MTHFR 677 C>T Polymorphism reveals functional importance for 5-methyltetrahydrofolate, not homocysteine, in regulation of vascular redox state and endothelial function in human atherosclerosis.

BACKGROUND: The role of circulating homocysteine as an atherosclerosis risk factor has recently been questioned. However, 5-methyl-tetrahydrofolate (5-MTHF), the circulating metabolite of folic acid participating in homocysteine metabolism, has direct effects on vascular function. We sought to distinguish the effects of plasma versus vascular tissue 5-MTHF and homocysteine on vascular redox and endothelial nitric oxide bioavailability in human vessels. METHODS AND
RESULTS: We used the methyl tetrahydrofolate reductase (MTHFR) gene polymorphism 677C>T as a model of chronic exposure of the vascular wall to varying 5-MTHF levels in 218 patients undergoing coronary artery bypass graft surgery. Vascular superoxide, vascular 5-MTHF, and total homocysteine were determined in saphenous veins and internal mammary arteries obtained during surgery. Nitric oxide bioavailability was evaluated by organ bath studies on saphenous vein rings. MTHFR genotype was a determinant of vascular 5-MTHF (not vascular homocysteine). Both MTHFR genotype and vascular 5-MTHF were associated with vascular nitric oxide bioavailability and superoxide generated by uncoupled endothelial nitric oxide synthase. In contrast, vascular homocysteine was associated only with NADPH-stimulated superoxide.

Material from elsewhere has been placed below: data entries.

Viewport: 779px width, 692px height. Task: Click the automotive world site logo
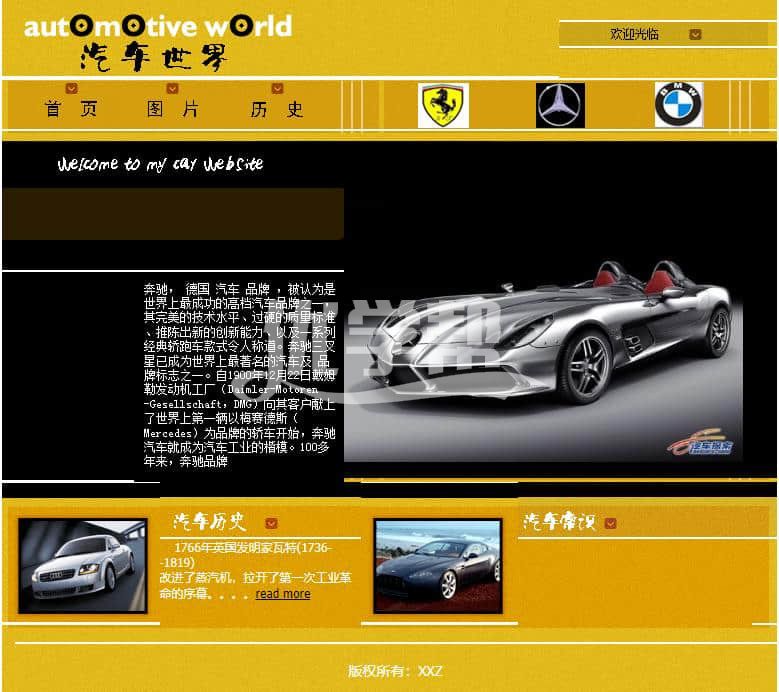point(158,26)
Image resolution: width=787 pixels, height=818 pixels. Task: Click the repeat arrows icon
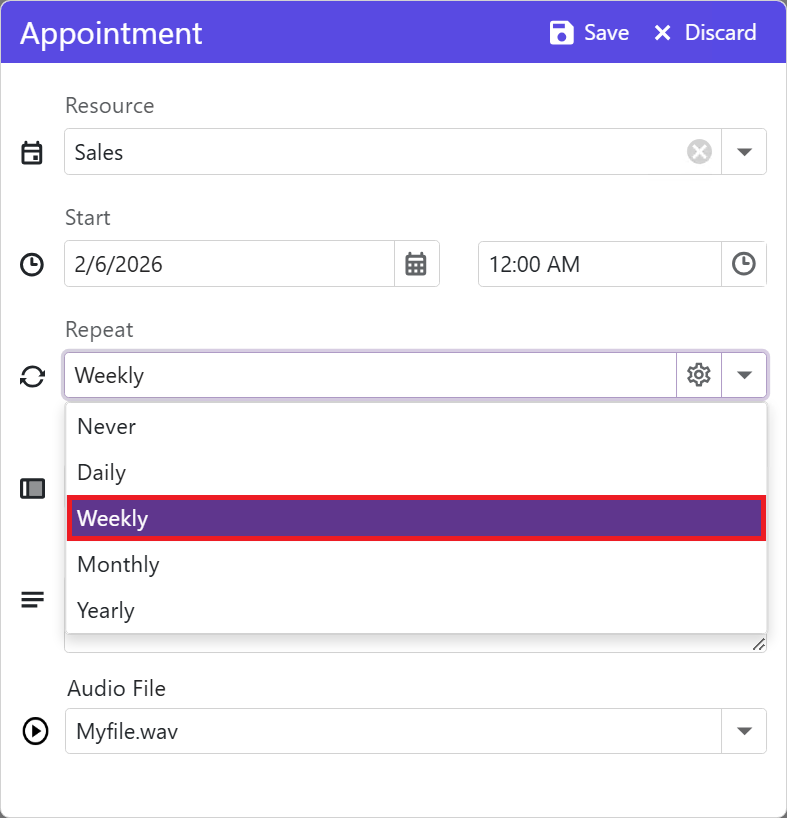32,376
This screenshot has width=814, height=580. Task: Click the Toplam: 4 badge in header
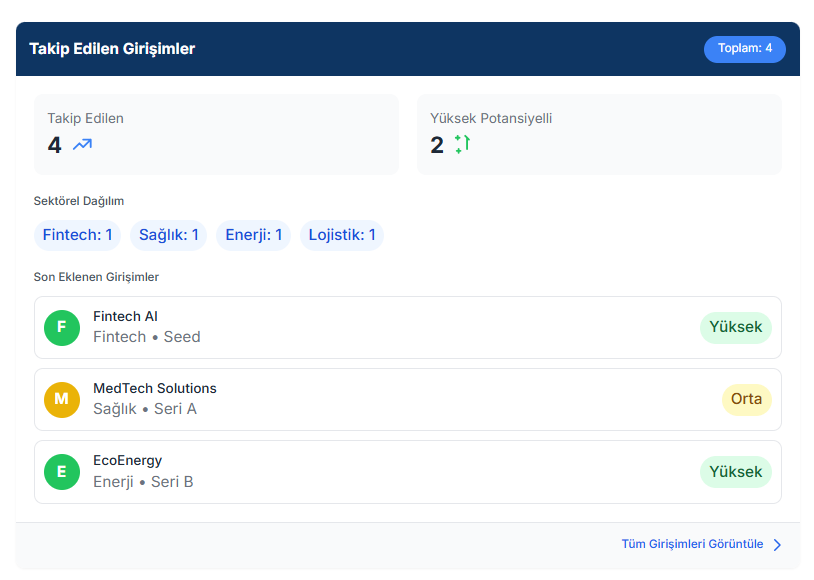(744, 48)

CONCLUSIONS: Genetic polymorphism 677 C>T on MTHFR affects vascular 5-MTHF (but not homocysteine) and can be used as a model to distinguish the chronic effects of vascular 5-MTHF from homocysteine on vascular wall. Vascular 5-MTHF, rather than plasma or vascular homocysteine, is a key regulator of endothelial nitric oxide synthase coupling and nitric oxide bioavailability in human vessels, suggesting that plasma homocysteine is an indirect marker of 5-MTHF rather than a primary regulator of endothelial function.